I'm sorry that you don't think that "Daddy Issues" are a real thing, but I can tell you that some assholes who never went to their daughter's dance recitals are responsible for getting me laid...continuously.
he called me "his little blueberry cunt muffin"...how would that make you feel?
I peed while puking? Even better
Yes you most deff did. Ultimate multi tasker you are
and she's shaped like a lego person so that's not happening
Restaurants Roasting People Who Gave Them Negative Yelp Reviews (25 Pics)
discovery: the myth about swedish girls giving good head? not a myth.
She asked me to facebook all the girls I'd hooked up with. She started crying when I started my search with A.

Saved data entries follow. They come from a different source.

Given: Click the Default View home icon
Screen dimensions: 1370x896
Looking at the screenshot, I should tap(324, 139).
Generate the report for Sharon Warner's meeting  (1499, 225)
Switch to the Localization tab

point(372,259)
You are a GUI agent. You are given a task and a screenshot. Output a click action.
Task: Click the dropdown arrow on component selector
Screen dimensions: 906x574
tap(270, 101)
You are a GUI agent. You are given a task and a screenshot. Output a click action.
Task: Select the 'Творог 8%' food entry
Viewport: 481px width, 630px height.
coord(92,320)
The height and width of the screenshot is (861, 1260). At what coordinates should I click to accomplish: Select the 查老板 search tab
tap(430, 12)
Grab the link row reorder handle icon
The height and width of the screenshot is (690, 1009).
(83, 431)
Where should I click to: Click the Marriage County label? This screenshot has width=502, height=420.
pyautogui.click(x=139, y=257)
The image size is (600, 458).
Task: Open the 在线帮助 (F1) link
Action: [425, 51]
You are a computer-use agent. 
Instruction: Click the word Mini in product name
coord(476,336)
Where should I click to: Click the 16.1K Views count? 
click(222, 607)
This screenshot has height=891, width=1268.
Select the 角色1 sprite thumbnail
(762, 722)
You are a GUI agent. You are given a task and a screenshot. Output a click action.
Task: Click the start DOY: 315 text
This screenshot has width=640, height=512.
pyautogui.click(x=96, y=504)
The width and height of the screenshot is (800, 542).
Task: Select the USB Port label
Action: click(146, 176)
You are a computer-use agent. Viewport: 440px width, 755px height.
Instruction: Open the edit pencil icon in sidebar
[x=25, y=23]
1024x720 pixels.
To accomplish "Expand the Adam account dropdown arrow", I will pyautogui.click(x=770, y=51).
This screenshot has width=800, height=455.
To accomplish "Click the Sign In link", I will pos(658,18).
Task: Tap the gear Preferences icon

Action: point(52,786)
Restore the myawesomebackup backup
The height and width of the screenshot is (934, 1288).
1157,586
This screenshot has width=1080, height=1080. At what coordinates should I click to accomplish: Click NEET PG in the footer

she carries around a jar of peanut butter. "just in case".
Where is my rescue team. I keep hiding shit. And I'm trying to give out shots of olive oil
I came so hard that my back seriously popped like 5 times.
Woman Posts Harassing DMs From Creep Online, Now He’s Upset Because People Told His Mom
I tried to sit on a barstool last night...it was an open trashcan.
I think ur a lot drunker then u think u are. That girl has the body of a cartoon character and not in a good way.
whose parrot is this?
last thing I remember was someone walking in on me sitting in the bathtub listening and singing along to Britney spears "Till the world ends" on repeat.
Am I supposed to confront my 52-year-old boss/mother of 3 about the fact that we matched on Tinder?
Great, now even dream!me is a drunken borderline mess.